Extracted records
=== Section Start ===
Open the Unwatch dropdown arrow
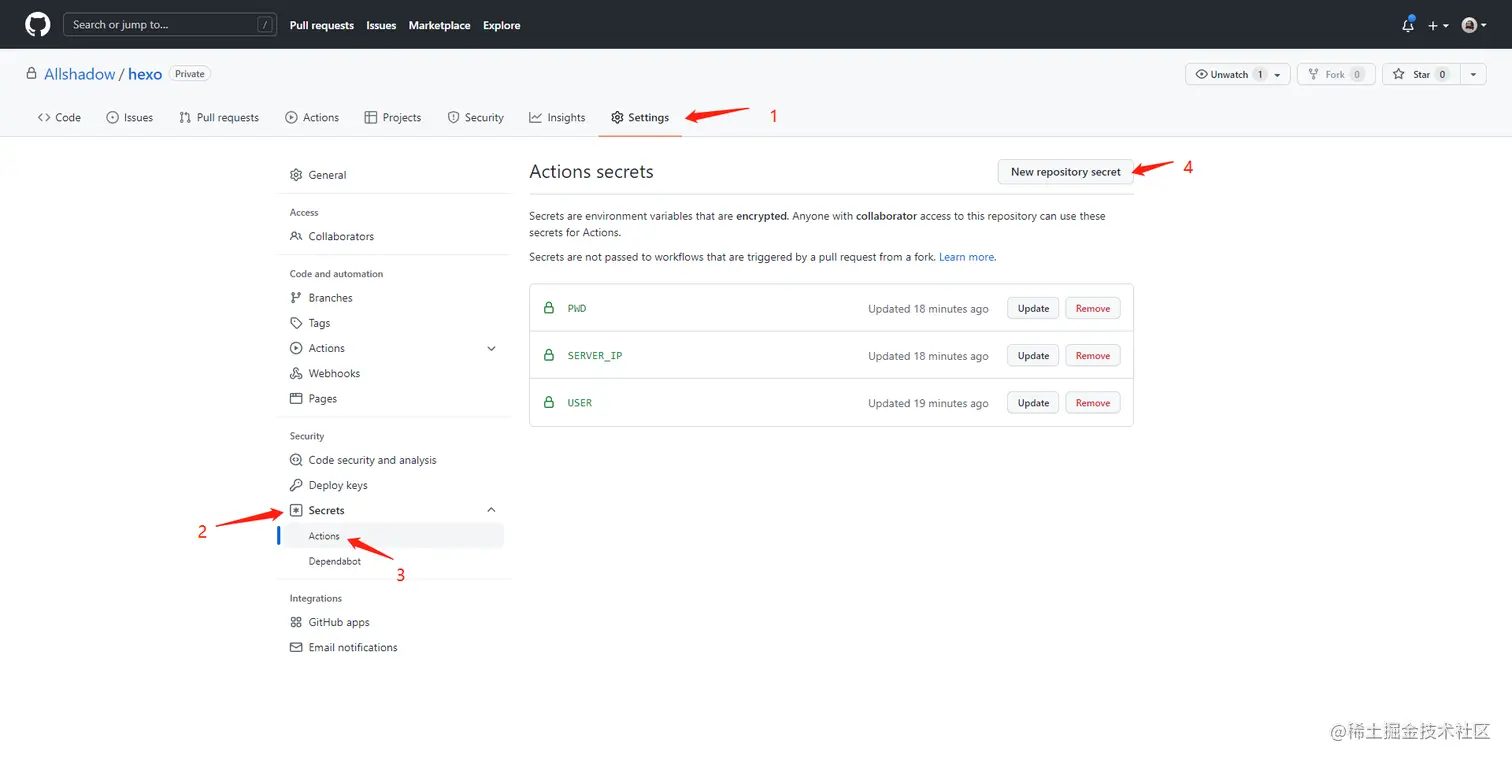(x=1277, y=75)
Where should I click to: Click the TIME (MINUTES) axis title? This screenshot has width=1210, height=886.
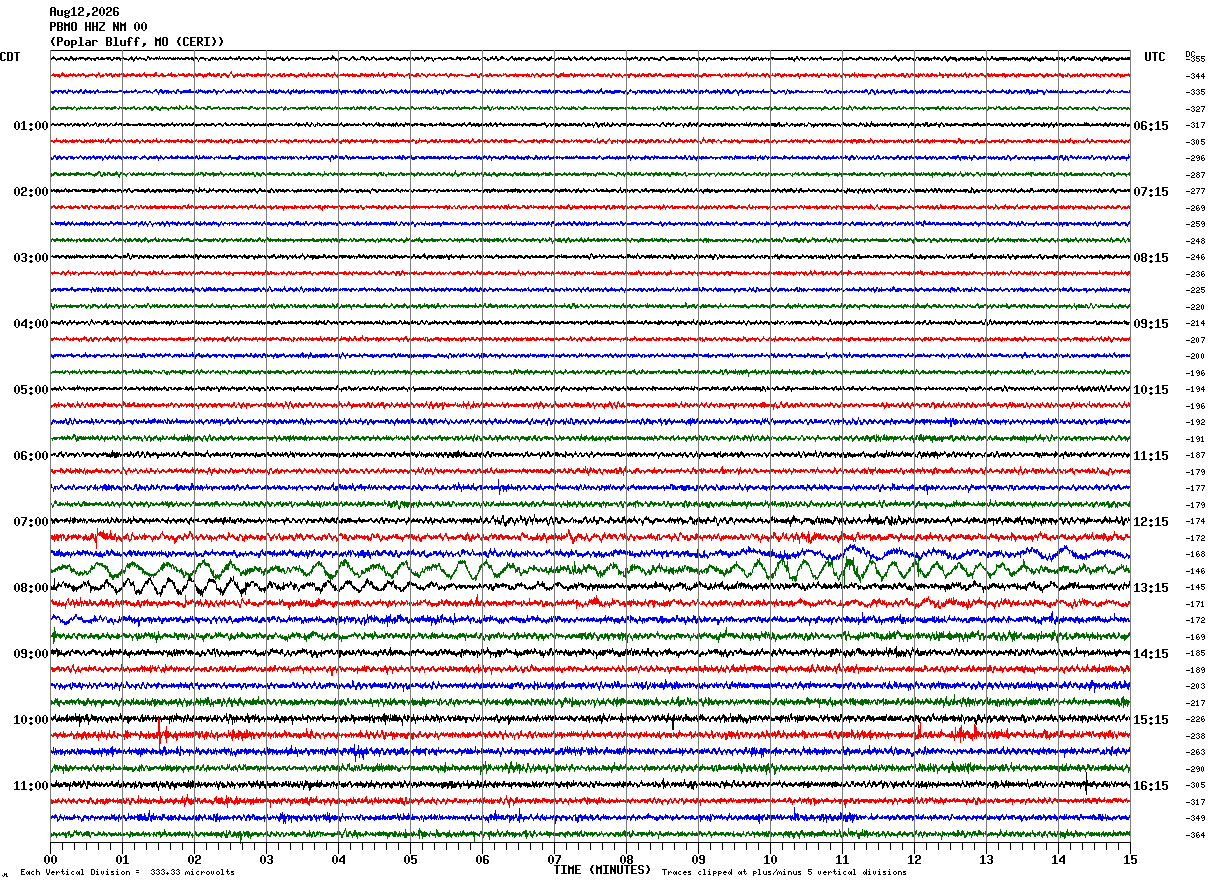point(602,870)
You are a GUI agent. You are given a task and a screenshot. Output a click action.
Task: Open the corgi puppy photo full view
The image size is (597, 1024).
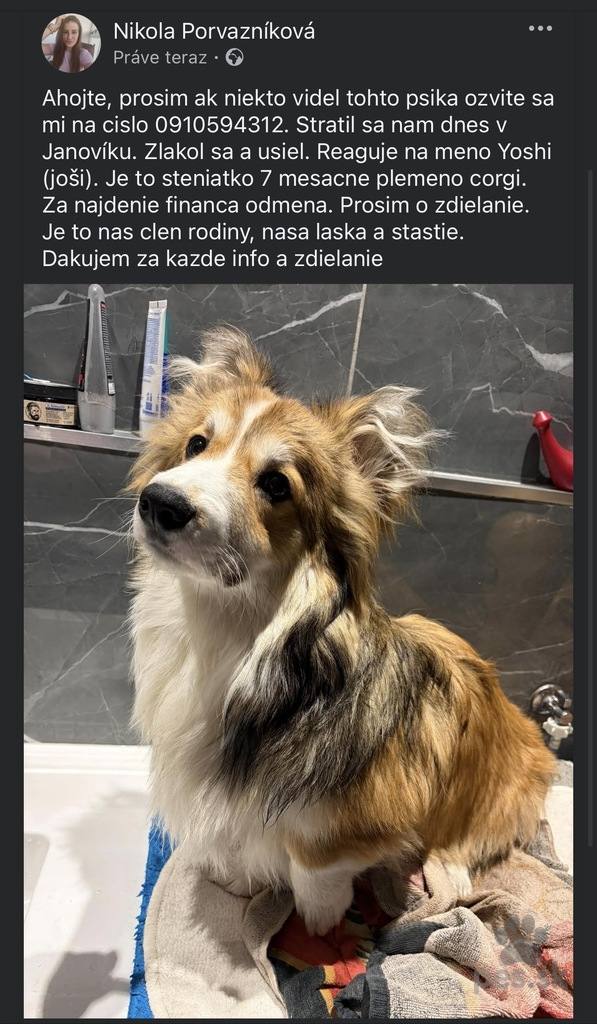[x=298, y=650]
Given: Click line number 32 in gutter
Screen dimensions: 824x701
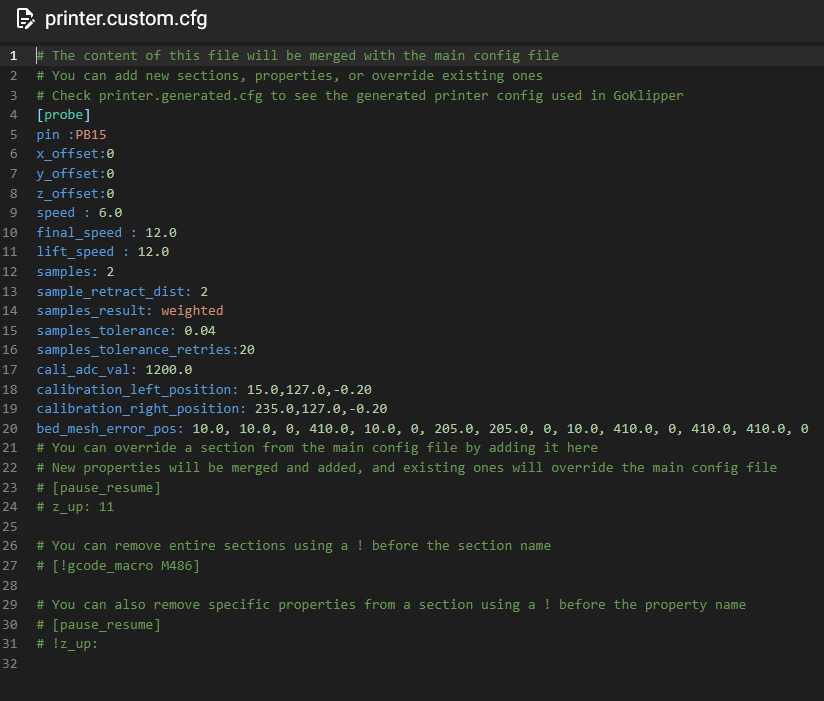Looking at the screenshot, I should [10, 664].
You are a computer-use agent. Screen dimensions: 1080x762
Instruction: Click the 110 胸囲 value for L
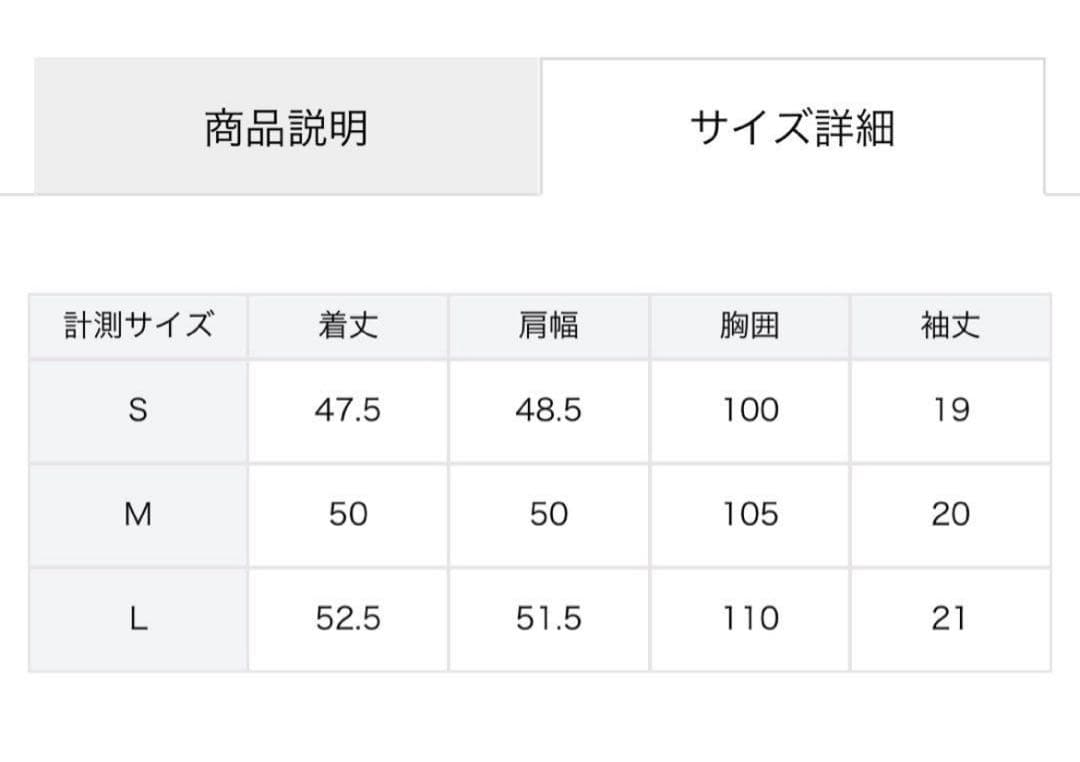pyautogui.click(x=750, y=619)
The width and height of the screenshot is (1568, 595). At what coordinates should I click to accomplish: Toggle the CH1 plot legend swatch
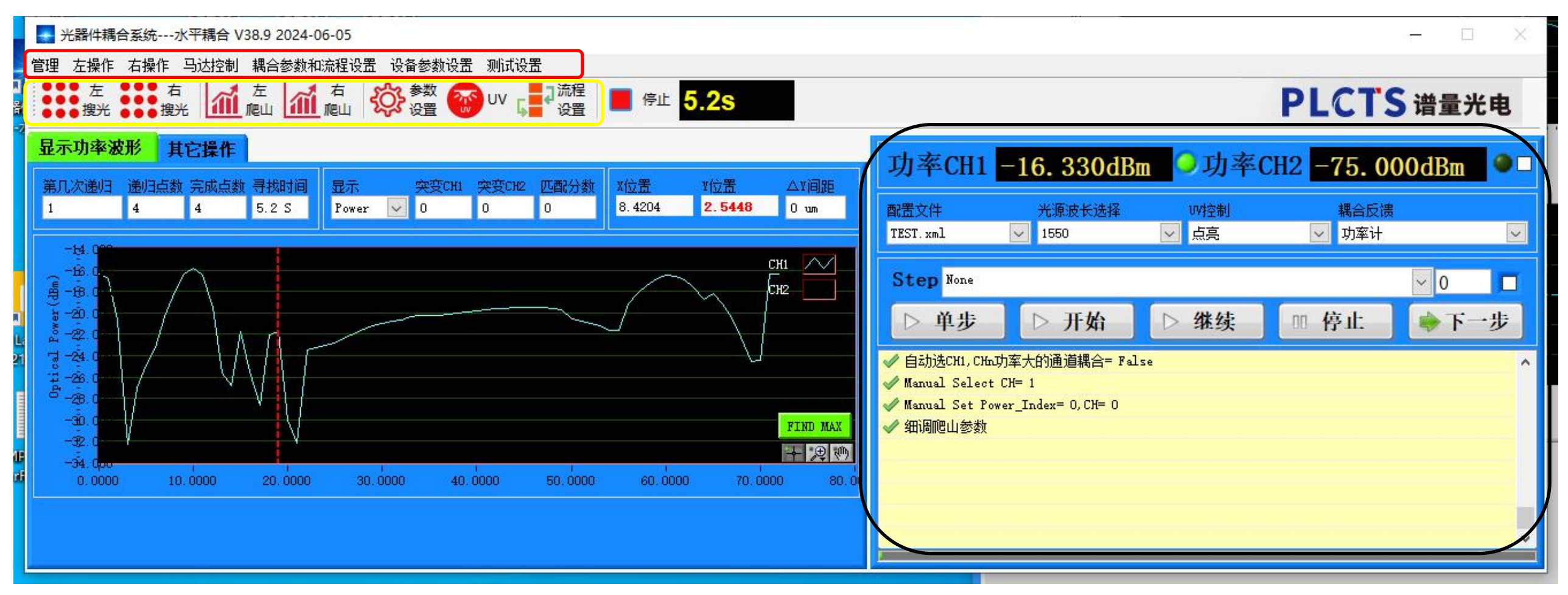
=== Section End ===
What to produce: A complete answer gives every line of the data that includes "agent".

Solution to the exercise:
You are a GUI agent. You are given a task and a screenshot. Output a click action.
You are a computer-use agent. Screen dimensions: 1080x762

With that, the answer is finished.